禅僧と能楽師の対話 「たましひ」という深淵に触れる

  • 藤田一照師
  • 安田登師
  • 藤田 一照(前曹洞宗国際センター所長)
  • 安田 登(能楽師)
講師詳細

  絵や音楽、そして人からも、「マインドフル」でもなく「ハートフル」でもなく、「ソウルフル」としか言いようのない感動を覚えるときがある。〈たましひ〉のこもった何かが向こうからこちらに伝わってくる。このときいったい何が起きているのだろう。
 〈たましひ〉と〈たましひ〉の触れ合い、響きあい?
 〈たましひ〉をどこかに置き忘れたような生き方を強いられるような現代において、われわれの先人たちが〈たましひ〉という言葉に込めたリアルな情緒を、あらためて味わい直す努力が必要なのではないだろうか?
 〈たましひ〉とはなにかをめぐって、能楽師の安田登と禅僧の藤田一照が、〈たましひ〉の語源、〈たましひ〉と息、現代における〈たましひ〉の喪失と回復、といった諸問題をめぐって、ソウルフルに語り合う。

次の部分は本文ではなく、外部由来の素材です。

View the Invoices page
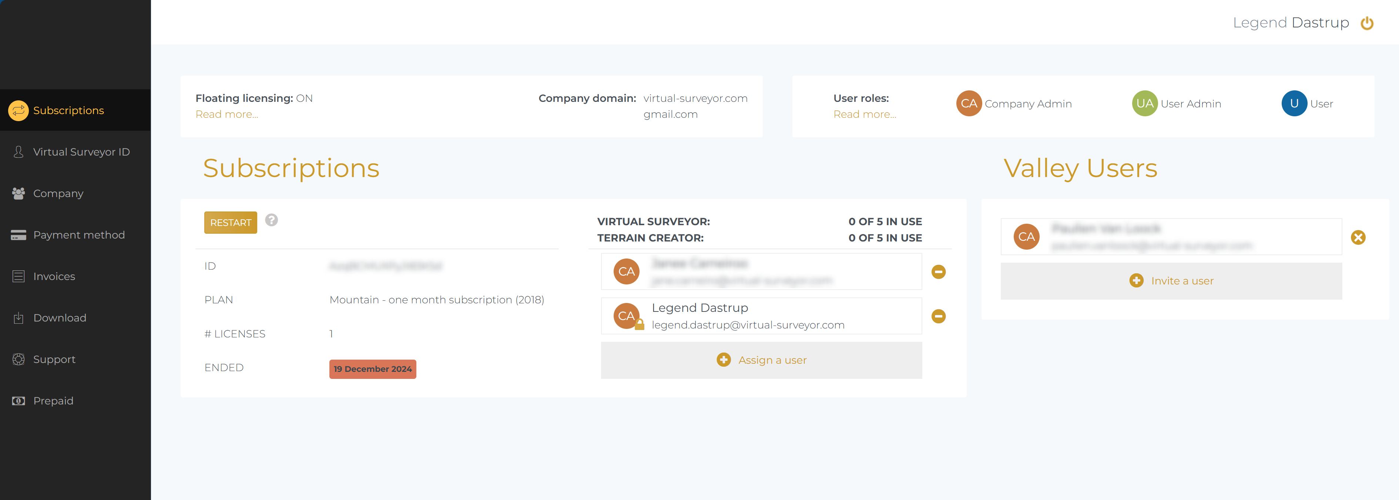pos(54,277)
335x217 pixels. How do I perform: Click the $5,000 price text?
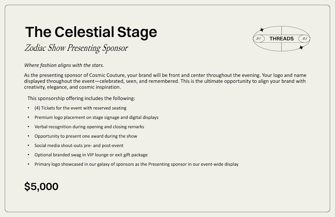pos(41,187)
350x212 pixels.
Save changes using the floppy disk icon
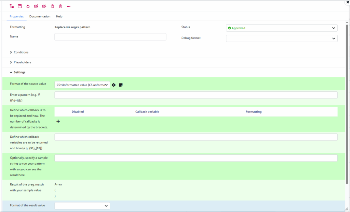coord(19,6)
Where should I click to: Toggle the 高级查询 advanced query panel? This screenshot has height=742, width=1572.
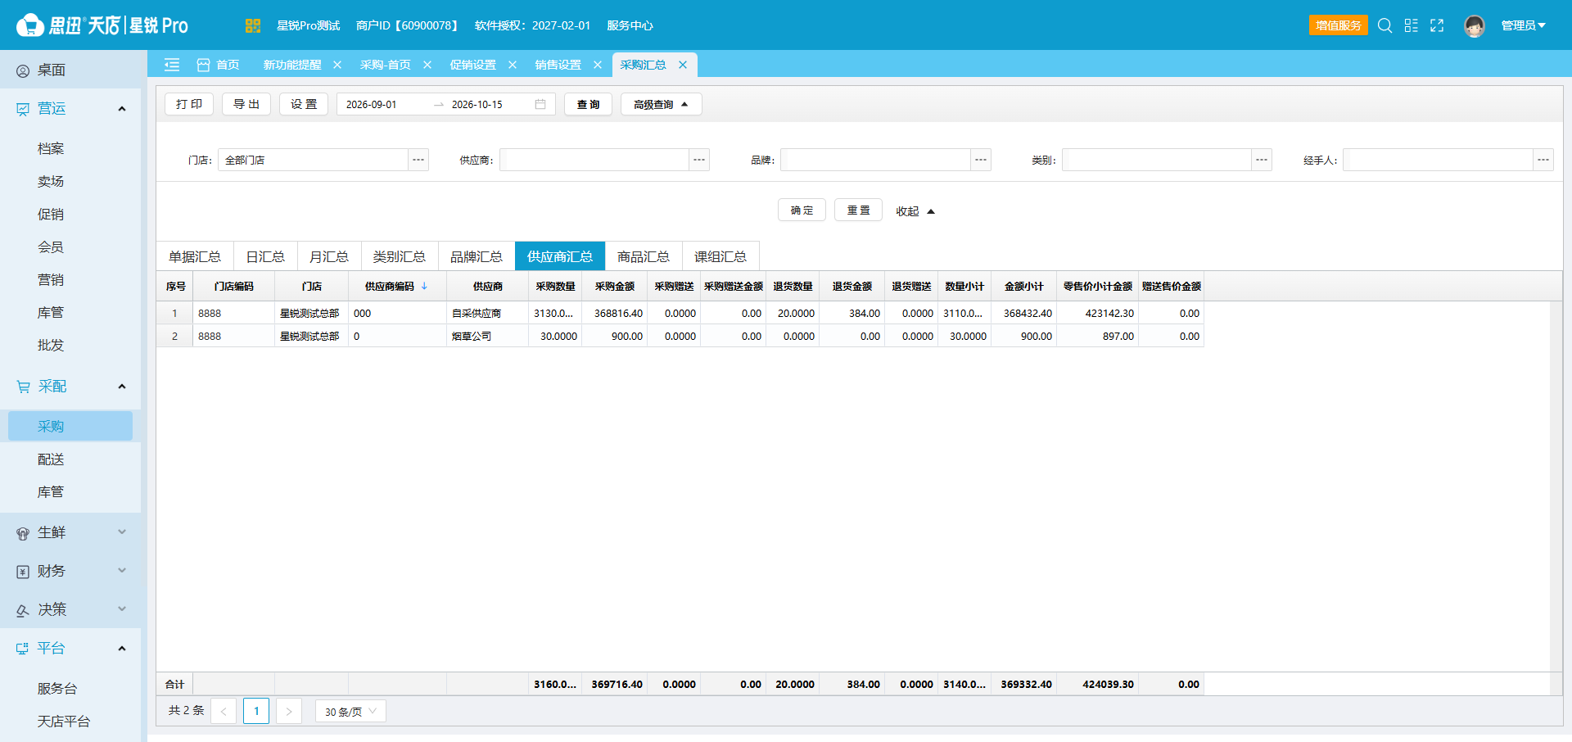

※パンフレットでは「たましひ」とありますが、正しくは<たましひ>です。

お申し込み
日程
2019/11/6
曜日・時間
水曜 18:30~20:30
回数
1回
受講料(税込)
会員 3,740円 一般 4,400円

講師詳細

藤田 一照(フジタ イッショウ)
1954年愛媛県生まれ。東京大学大学院教育学研究科教育心理学専攻博士課程を中途退学し、曹洞宗僧侶となる。1987年よりアメリカ合衆国マサチューセッ ツ州にある禅堂に住持として渡米、近隣の大学や仏教瞑想センターでも禅の講義や坐禅指導を行う。2005年に帰国。2018年3月まで曹洞宗国際センター所長をつとめる。著書に『現代坐禅講義』、『禅僧が教える考えすぎない生き方』など、共著に『生きる稽古 死ぬ稽古』、『退歩のススメ』、『感じて、ゆるす仏教』、『仏教サイコロジー』など、訳書にティク・ナット・ハン『禅への鍵』、『法華経の省察』、キャロライン・ブレイジャー『自己牢獄を超えて』、ラリー・ローゼンバーグ『〈目覚め〉への3つのステップ』などがある。
安田 登(ヤスダ ノボル)
 1956年生まれ。宝生流ワキ方能楽師。鏑木岑男師の謡に衝撃を受け、27歳のときに入門。現在は国内外を問わず多くの舞台を勤めるほか、学校での能の特別授業など、様々な形での能のワークショップを行っている。また、シュメール神話『イナンナの冥界下り』でのヨーロッパ公演、金沢21世紀美術館・島根県民会館開館50周年記念事業での『天守物語(泉鏡花)』上演など、謡・音楽・朗読を融合させた舞台を数多く創作、出演している。著書:『能 650年続いた仕掛けとは』(新潮選書)、『あわいの力 「心の時代」の次を生きる(ミシマ社)』、『異界を旅する能 ワキという存在』『身体能力を高める和の所作』(ちくま文庫)、『身体感覚で「論語」を読みなおす』(新潮文庫)、『疲れない体をつくる「和」の身体作法』(祥伝社)、内田樹氏との共著『変調「日本の古典」談義』(祥伝社)などがある。